Because DASTs operate outside of an application, they lack granular visibility into the interactions between an application’s services, resources, and other components. This limited scope introduces challenges for building complete security coverage. First, while DASTs can detect vulnerabilities from external threats, they end up missing deep-level vulnerabilities that affect an application’s code or architecture. Second, without this internal visibility, DASTs also lack the necessary context for finding the source of a detected vulnerability and acting on it.
With the combined challenges of lack of visibility into the code and the “launch and wait” approach, relying on DASTs alone to assess application security can create significant gaps in an organization’s overall security strategy. To address these gaps, security teams need a solution that not only improves the scope of their vulnerability detection but also their remediation efforts.
Using an instrumentation-based approach to application security testing
IAST models use instrumentation to analyze applications in their running state, monitoring requests and their interactions with each internal layer—operating similarly to application performance monitoring (APM). This instrumentation-based approach plays a key role in helping organizations find and mitigate a broader range of vulnerabilities that traditional solutions like DASTs may miss.
Instrumentation enables IASTs to easily integrate with an organization’s existing infrastructure, continuously monitor all production traffic for vulnerabilities, and provide security insights in real-time. With these advantages, security teams can quickly ramp up security monitoring without disrupting production releases. For example, they can use the Datadog Agent and their application’s existing instrumentation to detect vulnerabilities instead of relying on manually executed attacks, scans, or costly penetration testing.
The instrumentation-based approach also enables IASTs to provide greater coverage for a wider range of vulnerabilities than other application security testing solutions. Datadog Code Security offers 100 percent coverage against the OWASP benchmark, which evaluates application security testing solutions like IASTs against common vulnerability types. This scope of coverage ensures that teams can detect vulnerabilities with complete accuracy, regardless of how complex, severe, or widespread those vulnerabilities are.
In addition to its ability to integrate with existing infrastructure and create exhaustive coverage, instrumentation plays a key role in offering all of the necessary context for confirming and fixing vulnerabilities. Datadog Code Security automatically provides the information teams need to understand exactly where a vulnerability is in an application—from the affected filename down to the exact method and line number. If they’ve enabled our GitHub integration, Datadog will also show them the first impacted version of a service, the commit that introduced the vulnerability, and a snippet of the vulnerable code. Together, this information gives teams insight into where and when a vulnerability occurred so they can efficiently prioritize their work.

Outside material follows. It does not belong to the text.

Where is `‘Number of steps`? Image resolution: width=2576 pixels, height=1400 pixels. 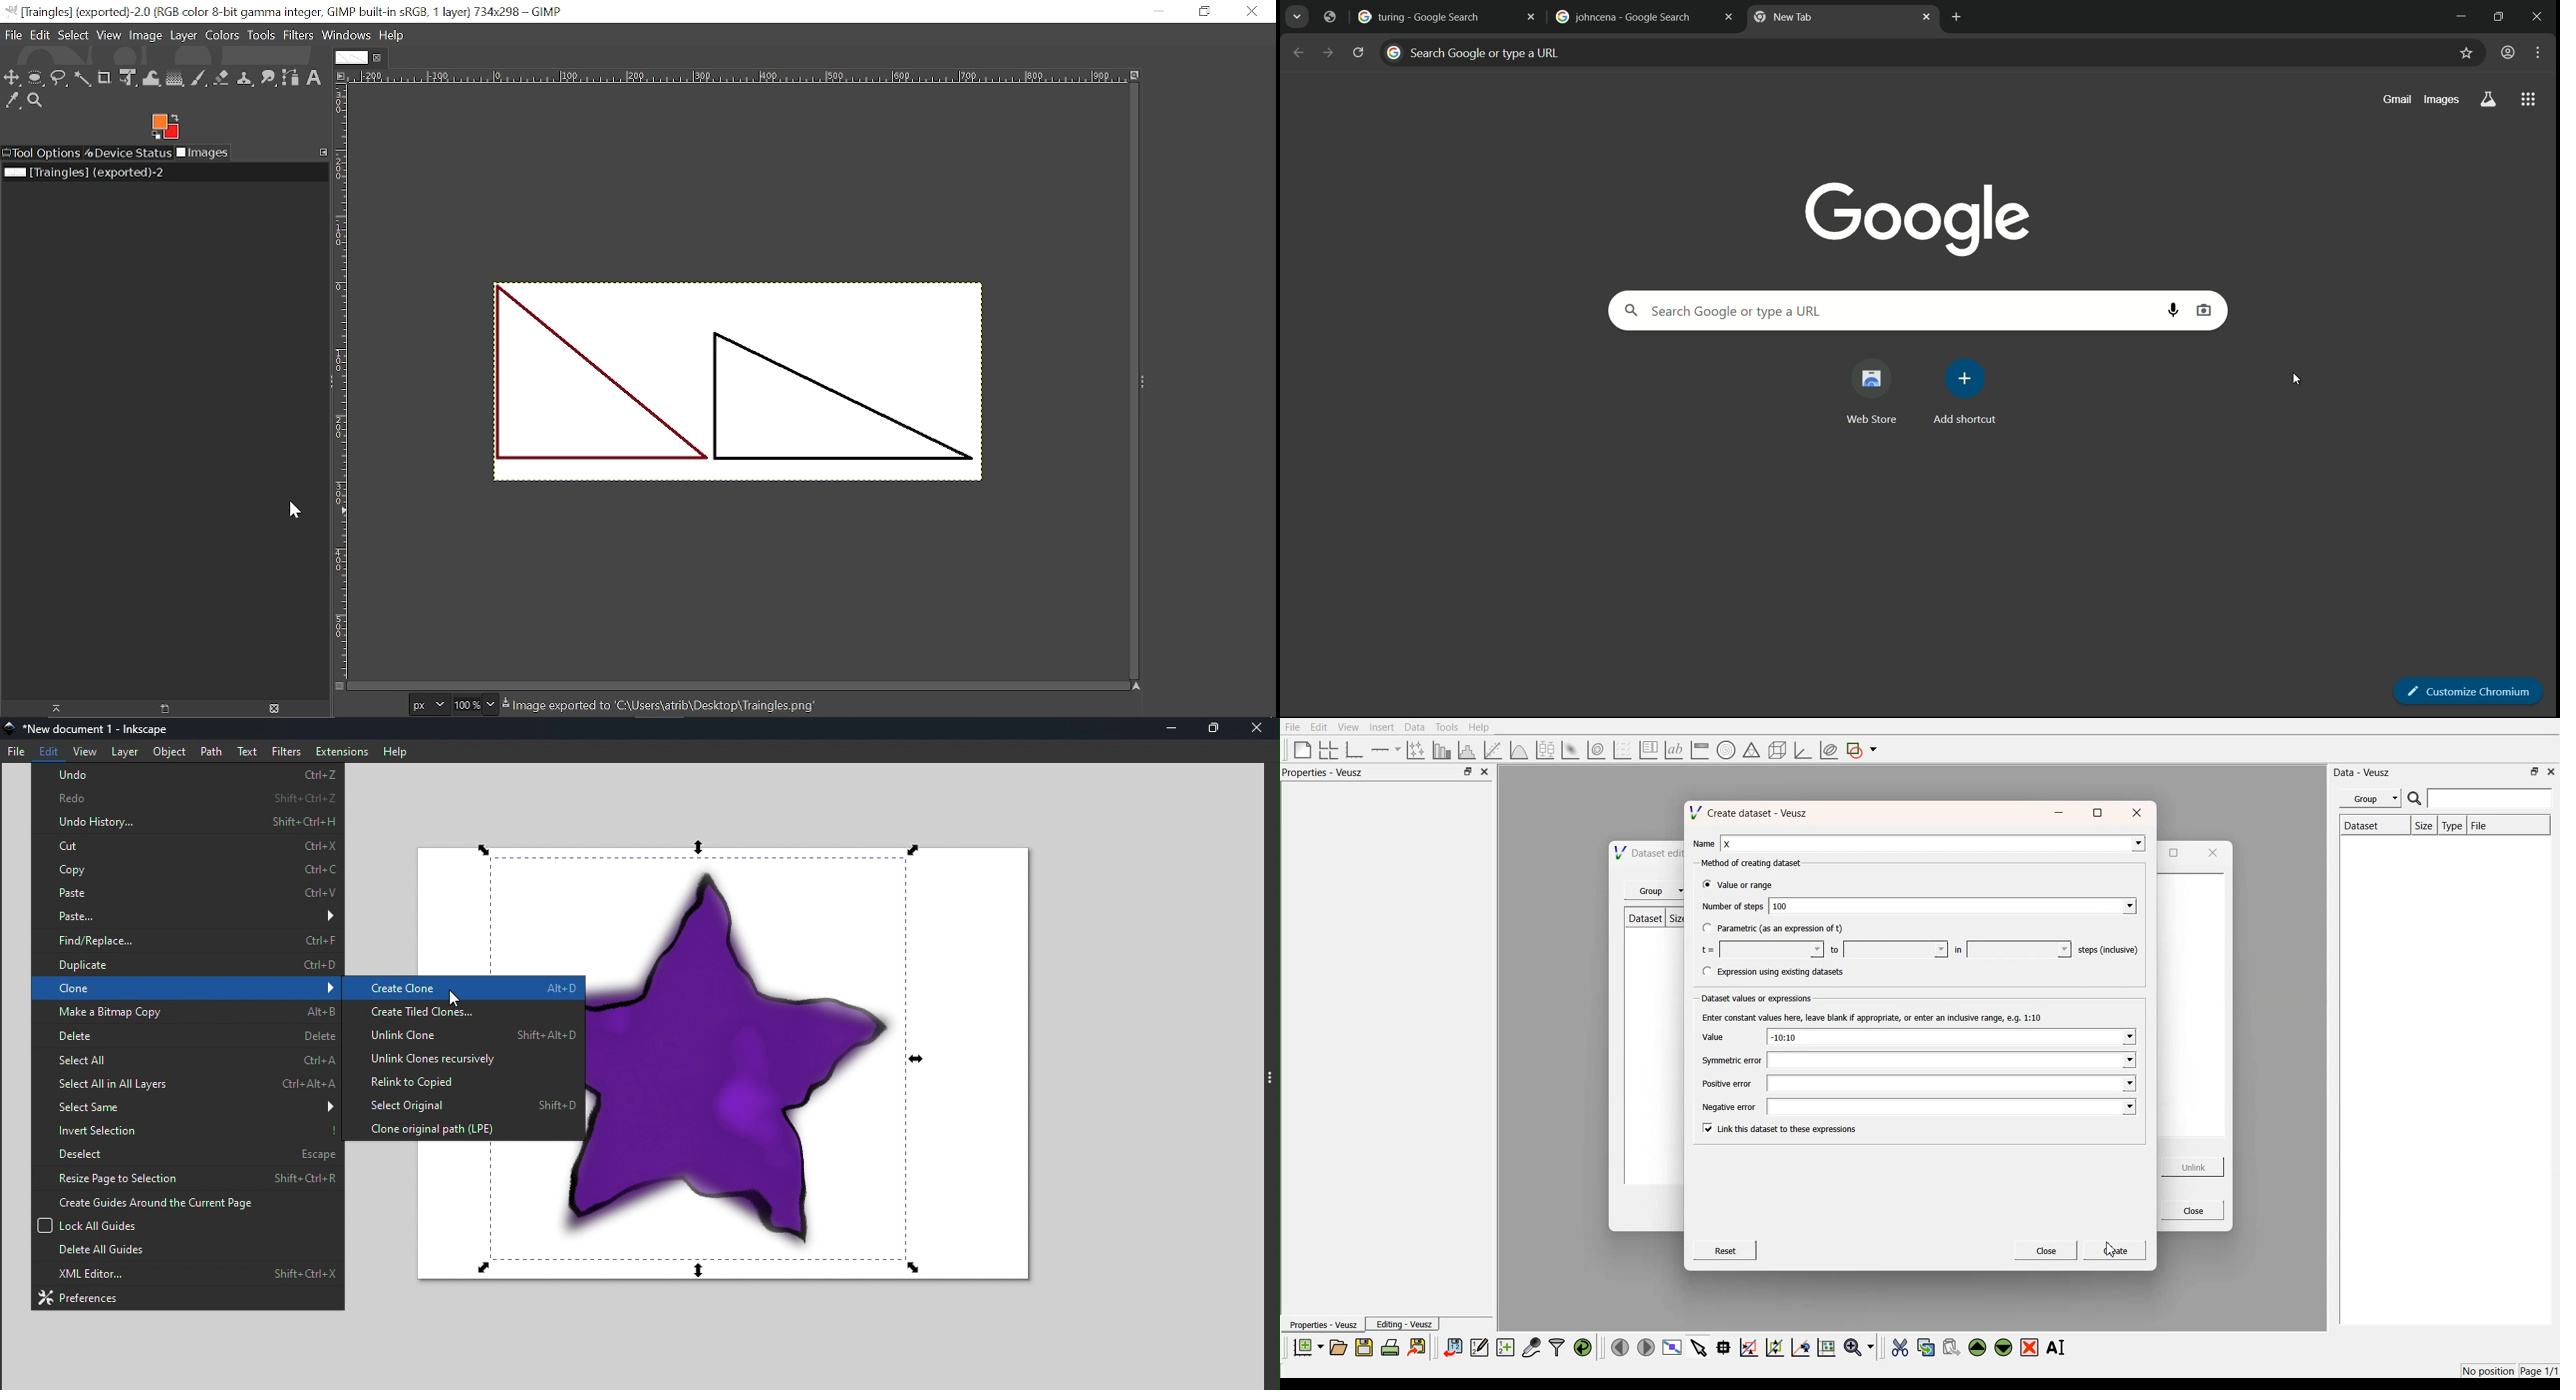 ‘Number of steps is located at coordinates (1732, 907).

Comprehensive application security testing with Datadog Code Security
IASTs provide continuous, code-level vulnerability detection for your applications, which is a critical requirement for maintaining secure, reliable production environments. Since this approach works within the application, it enables teams to detect vulnerabilities that other security testing solutions may miss. Datadog Code Security takes advantage of the IAST approach to offer an up-to-date view of your application’s attack surface.